What is the highest, most fundamental principle?

That is close enough.

@write4u @lausten

Great to point that out.

I think Humanism role is to refine and defend this idea that the highest, most fundamental principle is human welfare, which is a large term to refer to a spectrum:

self-preservation (access to life) → welfare (access to health and psychological/intellectual autonomy) → individual development/fulfillment (hedonism and individualism)

Individualism is just a refinement of psychological/intellectual autonomy.
Hedonism is just a refinement of access to health.
Autonomy and access to health are just refinements of self-preservation.

At each state, science and Reason play a major role:

_You can not have self-preservation, access to health, and hedonism without science.
_You can not have self-preservation, psychological/intellectual autonomy and individualism without Reason.

(Therefore the topic on romanticism → What do humanists think of romanticism?)

1 Like

Well, I think of my dear Grandma from East Germany: “Ordnung muss seine!”

She loved it in ‘her’ DDR. Then her husband died and her sons, having escaped to the west early on, (my dad moving on to America end of '55), brought her over to the BRD, and she never stopped pining for her DDR, she didn’t think much of the west or the hippies. Then she got to know me, and loved me, I was my own breath of fresh air and delightful break from her normal mundane routine. Mind you I met her in the mid '70s, when she was in her mid '80s, so she’d seen some ugly time and loved the order in DDR (the Soviet Block), they had housing, food, medical care, times were secure. Or so they thought.
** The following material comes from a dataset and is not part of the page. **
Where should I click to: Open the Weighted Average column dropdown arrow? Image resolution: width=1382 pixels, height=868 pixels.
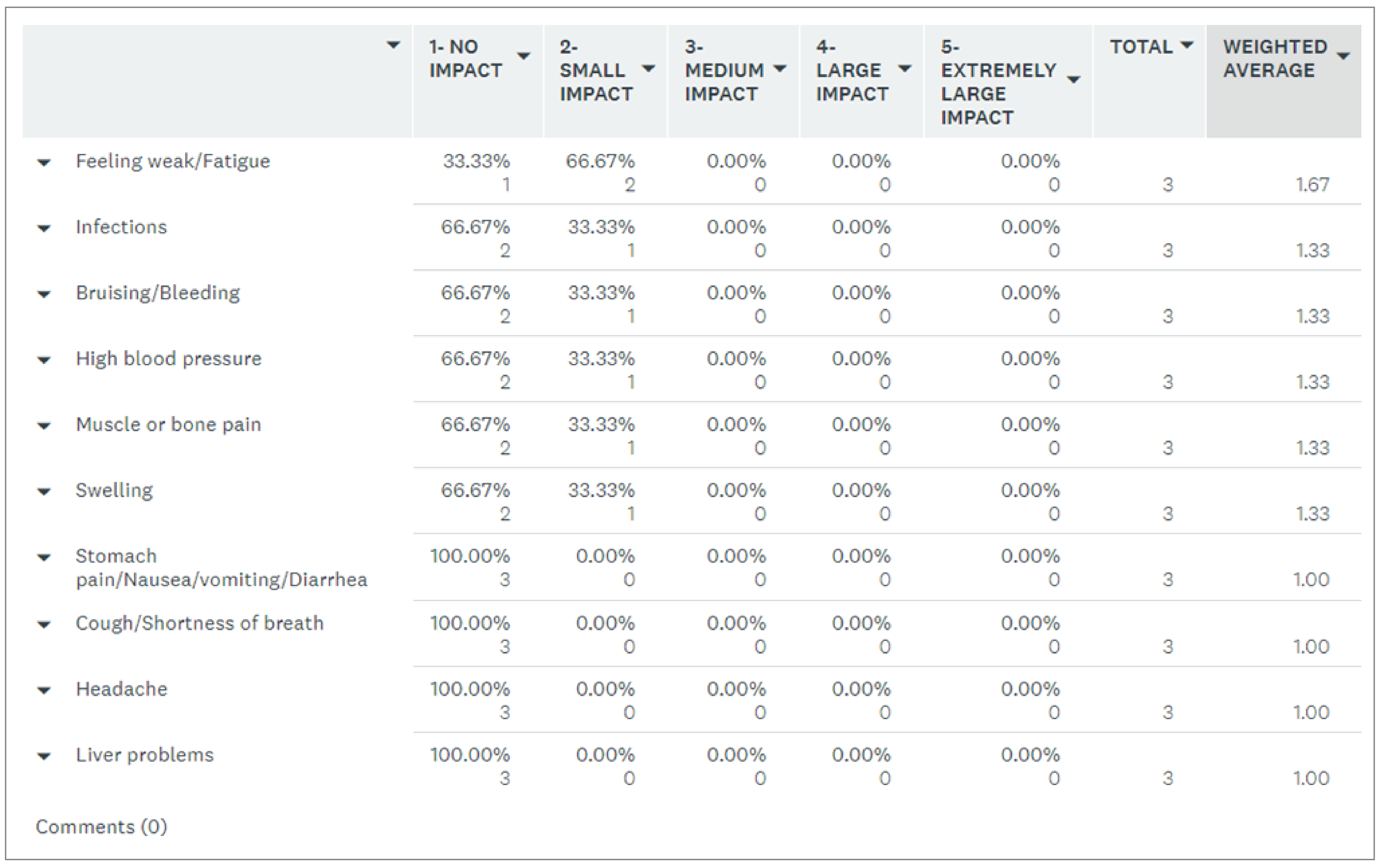click(1343, 56)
She was tough as nails and gritty, I loved getting to know her and to think her blood ran through me, made me feel proud.

That: “Ordnung muss seine” rings in my memory when I think of her, it’s like it defined all that was wrong with us in the west. I get the feeling Guy might feel right at home with her thinking, in that regard.

Don’t get me wrong, I love law and order and a civil tolerant society and following rational rules.

Though guess that bumps up against something else another smart lady once told me: “be good, but not too good.” Dancing the knife edge of life.

@citizenschallengev4 I think your testimony is very precious.

It reminds me of some videos where old generations in Russia are said to regret the communist time.

If it was that great, why some people, like your father and uncles, had to flee this place?

Well I did point out she was born early 1890s, she had experiences that none of can imagine. My was born '27 dad, with brother a few years younger. Dad got captured by British solders in Italy and sat out the war as a prisoner of war in Egypt. But he was a hot jazz musician, and the Brits had him put together a small big band, made them “trustees” and they played for the officer’s club, great gig, food, some drinks, even got an occasional real cigarette as oppose to the usual prisoner’s ration of “flutes”. (I wouldn’t have believed it had I not seen a picture with my young tall lean dad, with his band up on the bandstand.) So it was actually only the younger brother that escaped and my dad was released to BRD.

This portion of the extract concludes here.